- [DOCUMENT SEGMENT]
╔══

Tuesday 28 December 2010

Pandora’s Perspective

I’m a big believer in the constancy of human nature; there are things we all have in common – needs that we all share.

We want to be loved. We want someone to love.

For me, these are fairly obvious and universal truisms.

Another is that when something bad happens or if we are afflicted by a terrible sadness, we rationalise and we personify – we create for ourselves a set of reasons and explanations for the thing that troubles us, and with it a sense of justification for our responses.

I have been reflecting on this since visiting my father in hospital over the Christmas period.

He’s in his mid/late 80s and has been unwell for several years. Heart attacks, strokes and various other illnesses that tend to hit the elderly.

He and I have had no relationship to speak of for many many years and I haven’t seen him or spoken to him for several years either.

Although he was a very attentive father when I was very young, from the age of about six or seven I felt him withdraw from my life incrementally. I could produce a very full list of reasons why I stopped trusting him a very long time ago.

On Christmas morning I found out he was in hospital again – a series of organ failures that the doctors won’t operate on because of how weak he is has meant he spent a lot of time in hospital in the latter part of 2010.

I decided to visit him. I went yesterday.

It was a car journey of about six hours, there and back, which gave me plenty of solitude and thinking time.

I realise that I have, metaphorically speaking, bundled my father and a whole heap of issues/problems/unpleasant memories into a box, and shut the lid tight.

Having no relationship with him for several years has left me the time and space to develop a significant relationship with the characterisation I have applied to him – the source of my many woes. Or one of them at least.

╚══

Data drawn from a collection
╔══

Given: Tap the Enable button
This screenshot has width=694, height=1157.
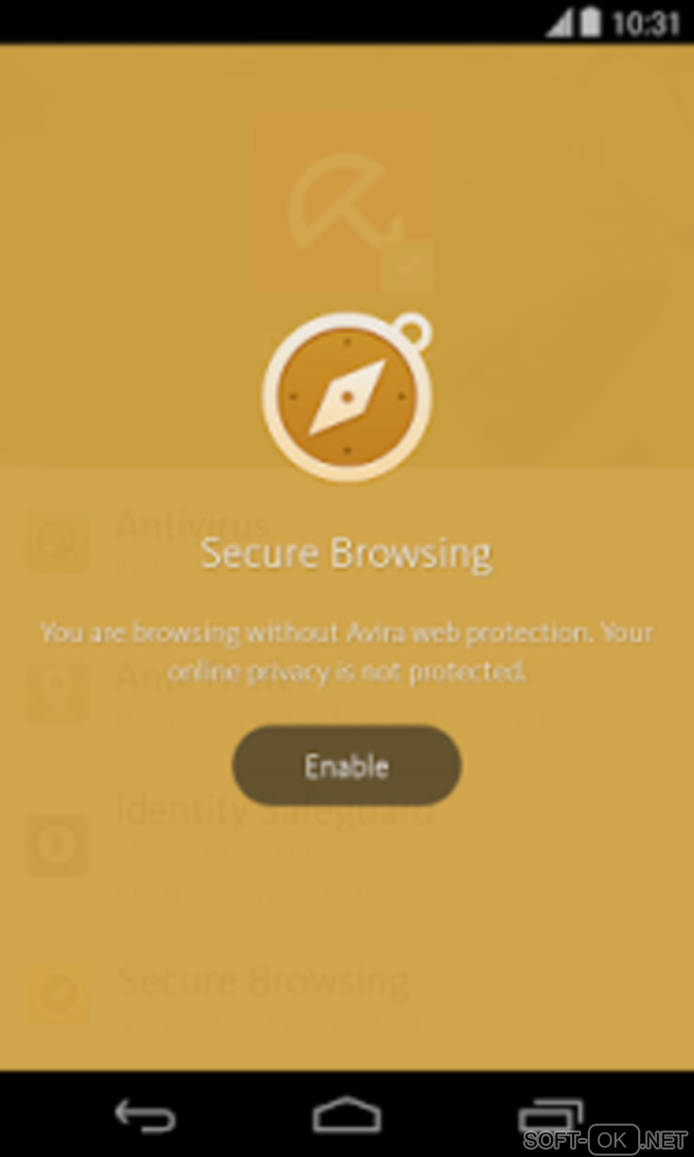Looking at the screenshot, I should pyautogui.click(x=347, y=766).
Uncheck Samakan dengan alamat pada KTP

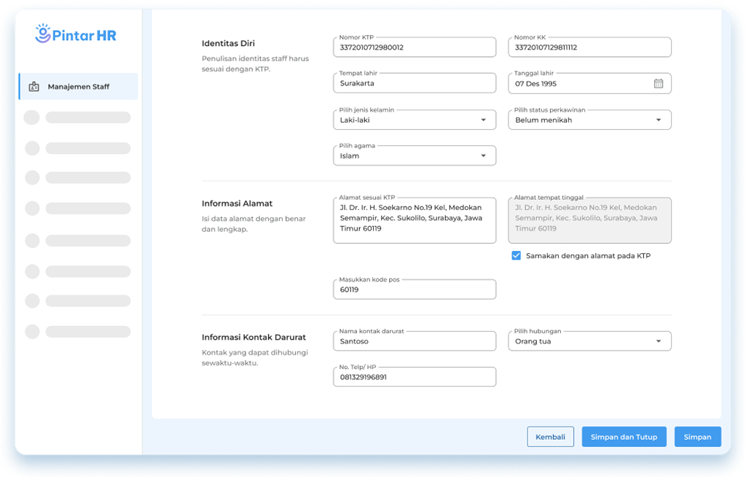517,256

╚══

- [WORK INSTRUCTIONS]
A. Can you copy the part of the post about visiting a father in hospital that opens with the words containing "I have been" and closes with "several years either."?
B. Can you carry on the post about visiting a father in hospital from where it stops?
The listing has no connection to the post about visiting a father in hospital.

- [RESULTS]
A.
I have been reflecting on this since visiting my father in hospital over the Christmas period.

He’s in his mid/late 80s and has been unwell for several years. Heart attacks, strokes and various other illnesses that tend to hit the elderly.

He and I have had no relationship to speak of for many many years and I haven’t seen him or spoken to him for several years either.

B.
And this, in turn, has fed my justification for having no discernable relationship with him. If I am ever asked “why don’t you go and visit your father, after all he’s a frail old man?” I have been able to say that after many failed attempts to have any kind of relationship with him throughout my adult life I have come to the conclusion that there’s no point investing any more emotional capital in him.

This outlook has allowed me to build a pretty impressive wall between me and my feelings where he is concerned. So much so that I was able to very rationally say out loud “I wonder how it will feel when he dies?”

I also concluded that I would not attend his funeral, when the time comes.

Thing is, I’ve now taken the lid off the box haven’t I? And I’ve looked inside, taken the contents out and examined them.

I can’t put anything back in the box now. I’m committed to some sort of a relationship with him.

Maybe that’s not such a bad thing. I’m not looking for some Hollywood-esque reunion with him. That’s not what this is about at all.

It’s making me think about the way in which we, because I don’t think I’m the only person who does this, create a bogeyman that we can attribute our fears and weaknesses to, that we can direct our frustrations and anger toward.

It’s far easier to fight an external foe than wrestle with one’s self after all.

But easy shouldn’t be our prime motivation. Nothing worth having in life was easily come by.


Post-script: this was written as a stream-of-consciousness, following a poor night’s sleep brought on by a chest-infection and a high temperature. I’m sure it’s far from being well-written and although I considered waiting til I felt better, I decided it was more useful (for me, when I come to look at this again in the future) to write this while the thoughts outlined above were still fresh in my mind.

Monday 27 December 2010

An update: Father dear father

So... after hearing he'd spent Christmas in hospital, I went to visit my father.

I'm still working out how I feel about it.

But I'm glad I went.

Monday 6 December 2010

Father, dear father

I don’t have much of a relationship with my father.

I haven’t seen or spoken to him in years.

This is not the time or the place to count the ways in which I felt let down by him over the years.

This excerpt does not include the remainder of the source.